By 2012, Buchakjian was in possession of a large amount of documentation and pictures revolving around stories, objects, places and buildings. “It was totally chaotic, and I had no idea what to do with this,” he said.

Valérie Cachard, a writer and artist, who modeled for some of Buchakjian's photographs and edited “Abandoned Dwellings.” She explained to Al-Monitor how the project was divided into parts: the exhibition explores the artistic side, focusing on the photographs; the short film provides a platform to those who used to live in the houses; and the book, of a historical nature, provides a structure for the data collected. 

Buchakjian and Cachard used the book to tell the story of Lebanon's social and political crises through the deserted buildings of Beirut. While the Lebanese civil war (1975-1990) is a prominent theme, the book covers the 19th century to today, documenting how abandoned buildings served as military outposts, prisons and informal quarters for criminals and for refugees fleeing war.

“During the civil war, it was very common to see people occupying a better space or a bigger space [than they do now],” Mona Fawaz, an associate professor of urban planning at the American University of Beirut, told Al-Monitor. She noted that the different militias and political factions would often move their supporters into neighborhoods under their control, citing as an example the Palestinian Liberation Organization, which moved its constituents from Naba’a in West Beirut to informal settlements in south Beirut.

The militias would also occupy strategic buildings, such as skyscrapers, hotels and houses overlooking the Green Line, the wartime demarcation between East and West Beirut. Many of these buildings remain rundown, abandoned and scarred by gunfire and shrapnel.

A different kind of reminder of the war confronted Buchakjian when he entered an abandoned first floor apartment in October 2015 to find a young man sleeping there. He claimed to be defending the “House of Sheikh Pierre,” referring to the late Pierre Gemayel, founder of the Christian Kataeb Party and father of Lebanese Forces founder and assassinated President-elect Bashir Gemayel, who lived on the third floor of the building in the 1970s.
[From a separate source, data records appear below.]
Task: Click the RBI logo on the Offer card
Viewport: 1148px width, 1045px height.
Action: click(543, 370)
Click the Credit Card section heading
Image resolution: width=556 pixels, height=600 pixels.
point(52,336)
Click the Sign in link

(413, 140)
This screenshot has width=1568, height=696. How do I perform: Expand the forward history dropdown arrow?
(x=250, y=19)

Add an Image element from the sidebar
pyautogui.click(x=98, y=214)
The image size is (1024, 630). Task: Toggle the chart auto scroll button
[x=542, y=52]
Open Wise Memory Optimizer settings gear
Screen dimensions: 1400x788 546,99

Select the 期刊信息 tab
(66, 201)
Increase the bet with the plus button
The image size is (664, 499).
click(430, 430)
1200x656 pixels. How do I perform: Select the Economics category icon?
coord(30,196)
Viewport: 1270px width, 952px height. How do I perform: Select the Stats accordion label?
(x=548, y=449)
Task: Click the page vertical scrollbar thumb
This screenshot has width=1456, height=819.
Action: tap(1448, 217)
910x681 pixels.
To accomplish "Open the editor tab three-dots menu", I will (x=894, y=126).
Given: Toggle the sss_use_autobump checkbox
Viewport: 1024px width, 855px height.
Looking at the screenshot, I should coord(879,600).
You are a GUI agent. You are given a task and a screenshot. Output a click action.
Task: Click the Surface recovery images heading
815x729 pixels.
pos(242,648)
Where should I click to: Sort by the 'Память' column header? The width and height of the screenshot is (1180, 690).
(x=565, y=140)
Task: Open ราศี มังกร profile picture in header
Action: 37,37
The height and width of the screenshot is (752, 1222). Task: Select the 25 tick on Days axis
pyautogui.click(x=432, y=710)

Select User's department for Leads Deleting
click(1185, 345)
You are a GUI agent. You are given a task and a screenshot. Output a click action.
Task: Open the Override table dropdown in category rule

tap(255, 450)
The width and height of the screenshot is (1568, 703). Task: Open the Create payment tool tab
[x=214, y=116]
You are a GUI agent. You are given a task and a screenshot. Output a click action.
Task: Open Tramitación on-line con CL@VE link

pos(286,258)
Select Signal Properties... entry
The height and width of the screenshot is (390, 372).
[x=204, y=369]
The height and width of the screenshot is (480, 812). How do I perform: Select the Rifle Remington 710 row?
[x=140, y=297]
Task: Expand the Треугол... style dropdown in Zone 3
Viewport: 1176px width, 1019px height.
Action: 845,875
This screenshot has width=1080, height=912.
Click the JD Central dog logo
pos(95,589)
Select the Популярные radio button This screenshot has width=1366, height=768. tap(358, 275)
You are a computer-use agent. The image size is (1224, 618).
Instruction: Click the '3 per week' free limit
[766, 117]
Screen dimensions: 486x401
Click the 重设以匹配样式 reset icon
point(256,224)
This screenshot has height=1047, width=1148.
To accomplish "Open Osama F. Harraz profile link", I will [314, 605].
Forty years after the war, some of the buildings once occupied by militias have been renovated. Among them, the Barakat Building, which Christian militias seized for its view over a major combat zone, is now the Beit Beirut cultural center. Buchakjian found archival pictures of the now-converted buildings and no shortage of deserted houses, the latter situation ironically now being exacerbated by postwar reconstruction.

“This is a city that is growing and has grown historically through a lot of informality and violations of the law,” Fawaz explained. “A lot of the buildings are abandoned because their actual owners are not here. They have either been bought up by a developer waiting for the right opportunity to [sell] or because of some kind of conflict over ownership …, which complicates demolition.”

Fawaz noted that Lebanon is currently experiencing a real estate bubble, with people buying houses and apartments as investments. “You have multistory apartment buildings where you have two apartments that are full, [but the rest of the] building is empty. Every dark apartment is a bank account."

This has led to many vacant buildings, which criminal organizations sometimes use to set up shop. Buchakjian ran into one such situation in 2011 in the Bachoura district. While exploring an abandoned apartment, he encountered a young man who demanded that he leave. Later Buchakjian heard that a gang employed by political factions operated from the building.

Tackling issues as diverse as criminal activity, real estate bubbles and civil war, “Abandoned Dwellings” uses its subject to tie together the complex history of Lebanon’s capital.

With the book, exhibition and film complete, Buchakjian found time to make public data cards for the 700 buildings he explored. They contain information on the location, size, history and current status of each structure. Buchakjian hopes others will build on his work.

“We did our job. Now that this is here, everyone is free to do what they want with it,” he said. “I really wanted to share all the information.… It’s here. It’s available.”